Du bon, du Bonneff…

                   

Grâce à l’Arbre vengeur, qui étoffe son catalogue d’un nouveau cri et d’un authentique chef-d’œuvre, le nom des frères Bonneff (Léon et Maurice) sort enfin du Léthé aux fâcheuses allures de ruisseau où il croupissait depuis trop longtemps. S’ils n’avaient pas été fauchés en 1914, dans la trentaine, il est à gager que le duo littéraire qu’ils formaient aurait pu équivaloir en notoriété à celui des Goncourt ou des Tharaud. Bien sûr, ils ne jouaient pas dans la même cour… Les salons que fréquentaient les Bonneff étaient ceux, étriqués et grouillants, des quartiers ouvriers, et c’était la lisière nord de Paris qu’ils sondaient plutôt que l’Orient de la métropole.

Aubervilliers. Qui se douterait que derrière les syllabes de ce toponyme si doux, quasi musical, se terrait, au début du siècle passé, la banlieue la plus dure de la capitale ? Céline, qui baptisait les zones de relégation urbaines « le paillasson des villes », devait connaître cet ouvrage, apport majeur à la veine prolétarienne et « moment cardinal de l’exploration sociale en littérature », pour reprendre la juste expression du préfacier / redécouvreur Éric Dussert.

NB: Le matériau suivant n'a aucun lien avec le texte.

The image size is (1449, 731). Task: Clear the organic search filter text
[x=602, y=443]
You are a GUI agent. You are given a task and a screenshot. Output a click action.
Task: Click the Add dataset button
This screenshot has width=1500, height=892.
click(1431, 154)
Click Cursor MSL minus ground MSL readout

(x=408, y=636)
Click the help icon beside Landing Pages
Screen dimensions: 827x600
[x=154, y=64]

Le genre auquel appartient ce texte est cependant mouvant, dans la mesure où il oscille en permanence entre document, témoignage sur le vif, tranches de vie transposées et adaptées au découpage feuilletonesque. Aubervilliers, il faut s’y résoudre, n’est ni un roman ni un essai ; c’est la vie même, et voilà pourquoi bon nombre de ses pages s’encaissent avec douleur, entre cœur et plexus, en uppercut d’encre.

Parce que les petites gens qui peuplent ce « pandémonium dont le principal démon se nomme misère » (Dussert à nouveau) ne sont pas des ouvriers modestes, encore moins des artisans. Mais bien les ramasseurs, les vidangeurs, les fouilleurs de tréfonds, les manieurs de substance mort (les acides et les engrais notamment), les équarisseurs. Les mains plongées à longueur d’existence dans ce que le système a de moins ragoûtant - soit les tripes de ses animaux d'élevage et ses latrines - les crevards d’Aubervillers se situent à la base de la pyramide des besoins, voire juste en dessous. Sans eux, la corne d’abondance s’écroulerait ou se laisserait submerger par ses déchets et ses déjections non-retraités ; cette « armée de réserve » qui consent à exercer le labeur du pire constitue en réalité les pilotis faméliques et décatis qui tiennent en équilibre la société bourgeoise. C’est le ressort honteusement caché du miracle, le « prestige » du tour de magie capitaliste.

On en croisera donc, des miteux, des perdus et des ravagés des deux sexes. Et même quand ils se laissent aller à consommer des « poisons » au bistrot pour un peu soulever la crasse collée à leur âme, même quand ils bousculent leur progéniture morveuse ou qu’ils sombrent dans la violence conjugale, on se prend à les aimer, les citoyens en loque de la « ville terrible et charmante ». On rit avec eux face au ridicule de leurs petites misères, puis on les laisse repartir trimer dans la Misère, la majuscule, la singulière, la fatale. Ils se révoltent ? On les soutient, pardi, sinon, quel sordide on serait. Leur rêve syndical vole en éclats, leur gifle au contremaître les amène définitivement à ras de terre ? On les relève, on leur donne l’accolade, et on pleure avec eux, une larme pour la peine, une larme pour la rage, un reniflement pour l'espoir.

On apprend, dans sa notice biographique, que Léon Bonneff écrivait à L’Humanité… La préposition est superflue.

Frédéric SAENEN

Léon Bonneff, Aubervilliers, Préface d’Éric Dussert, illustrations de Nicolas André, Éditions de L’Arbre vengeur, Collection de l’Alambic, 340 pp., 19 €.